Well, give it a try.

If you can make it work in a way that has acceptable performance characteristics, every systems language will adopt your technique overnight.

rcxdude · on May 23, 2024

I use rust, which already does this.

fooker · on May 23, 2024

Signed overflow is officially a 'bug' in rust, it traps in debug mode but silently follows LLVM/platform behavior in release mode.

Huh, doesn't that sound familiar?

steveklabnik · on May 23, 2024

> silently follows LLVM/platform behavior

This is not the case. It's two's compliment overflow.

Also, since we're being pedantic here: it's not actually about "debug mode" or "release mode", it is tied to a flag, and compilers must have that flag on in debug mode. This gives the ability to move release mode to also produce the flag in the future, if it's decided that the overhead is worth it. We'll see if it ever is.

> Huh, doesn't that sound familiar?

Nope, it is completely different from undefined behavior, which gives the compiler license to do anything it wants. These are well defined semantics, the polar opposite of UB.

fooker · on May 25, 2024

>This is not the case. It's two's compliment overflow.

Okay, here is an example showing that rust follows LLVM behavior when the optimizer is turned on. LLVM addition produces poison when signed wrap happens. I'm a little bit puzzled about the vehement responses in the comments wow. I have worked on several compilers (including a few patches to Rust), and this is all common knowledge.

https://godbolt.org/z/r6WTxGjrb

steveklabnik · on May 26, 2024

The Rust output:

  define noundef i32 @square(i32 noundef %x, i32 noundef %y) unnamed_addr #0 !dbg !7 {
    %_0 = add i32 %y, %x, !dbg !12
    ret i32 %_0, !dbg !13
  }

Let's compare like to like, here's one with equivalent C++ code: https://godbolt.org/z/Y4MnGeof4

The C++ output:

  define dso_local noundef i32 @square(int, int)(i32 noundef %0, i32 noundef %1) local_unnamed_addr #0 !dbg !99 {
    tail call void @llvm.dbg.value(metadata i32 %0, metadata !104, metadata !DIExpression()), !dbg !106
    tail call void @llvm.dbg.value(metadata i32 %1, metadata !105, metadata !DIExpression()), !dbg !106
    %3 = add nsw i32 %1, %0, !dbg !107
    ret i32 %3, !dbg !108
  }

> LLVM addition produces poison when signed wrap happens.

https://llvm.org/docs/LangRef.html#add-instruction

> nuw and nsw stand for “No Unsigned Wrap” and “No Signed Wrap”, respectively. If the nuw and/or nsw keywords are present, the result value of the add is a poison value if unsigned and/or signed overflow, respectively, occurs.

Note that Rust produces `add`. The C++ produces `add nsw`. No poison in Rust, poison in C++.

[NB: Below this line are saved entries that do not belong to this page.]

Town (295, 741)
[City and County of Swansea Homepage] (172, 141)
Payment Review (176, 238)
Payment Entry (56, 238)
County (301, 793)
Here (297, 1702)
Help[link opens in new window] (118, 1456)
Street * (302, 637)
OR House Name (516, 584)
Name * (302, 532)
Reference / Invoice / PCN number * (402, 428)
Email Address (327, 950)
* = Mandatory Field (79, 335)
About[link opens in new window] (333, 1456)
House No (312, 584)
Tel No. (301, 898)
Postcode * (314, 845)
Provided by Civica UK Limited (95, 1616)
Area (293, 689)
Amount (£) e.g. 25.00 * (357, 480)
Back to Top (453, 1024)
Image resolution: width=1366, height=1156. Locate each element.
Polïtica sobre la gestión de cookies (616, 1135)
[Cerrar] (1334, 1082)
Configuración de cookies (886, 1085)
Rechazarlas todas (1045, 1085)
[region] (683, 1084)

Here is an example of these differences producing different results, due to the differences in behavior: https://godbolt.org/z/Gaonnc985

Rust:

  define noundef zeroext i1 @test() unnamed_addr #0 !dbg !14 {
    ret i1 true, !dbg !15
  }

C++:

  define dso_local noundef zeroext i1 @test()() local_unnamed_addr #0 !dbg !123 {
    tail call void @llvm.dbg.value(metadata i32 undef, metadata !128, metadata !DIExpression()), !dbg !129
    ret i1 false, !dbg !130
  }

This is because in Rust, the wrapping behavior means that this will always be true, but in C++, because it is UB, the compiler assumes it will always be false.

> I'm a little bit puzzled about the vehement responses in the comments wow.

You are claiming that Rust has semantics that it was very, very deliberately designed to not have.

samatman · on May 24, 2024

Rust includes a great deal of undefined behavior, unlocked with the trustme keyword. Ahem, sorry, unsafe. If only...

So if we're going to be pedantic, it's safe Rust which has defined semantics for basically everything. A considerable accomplishment, to be sure.

steveklabnik · on May 24, 2024

While this is true, we’re talking about integer overflow. That’s part of safe Rust. So it’s not really germane to this conversation.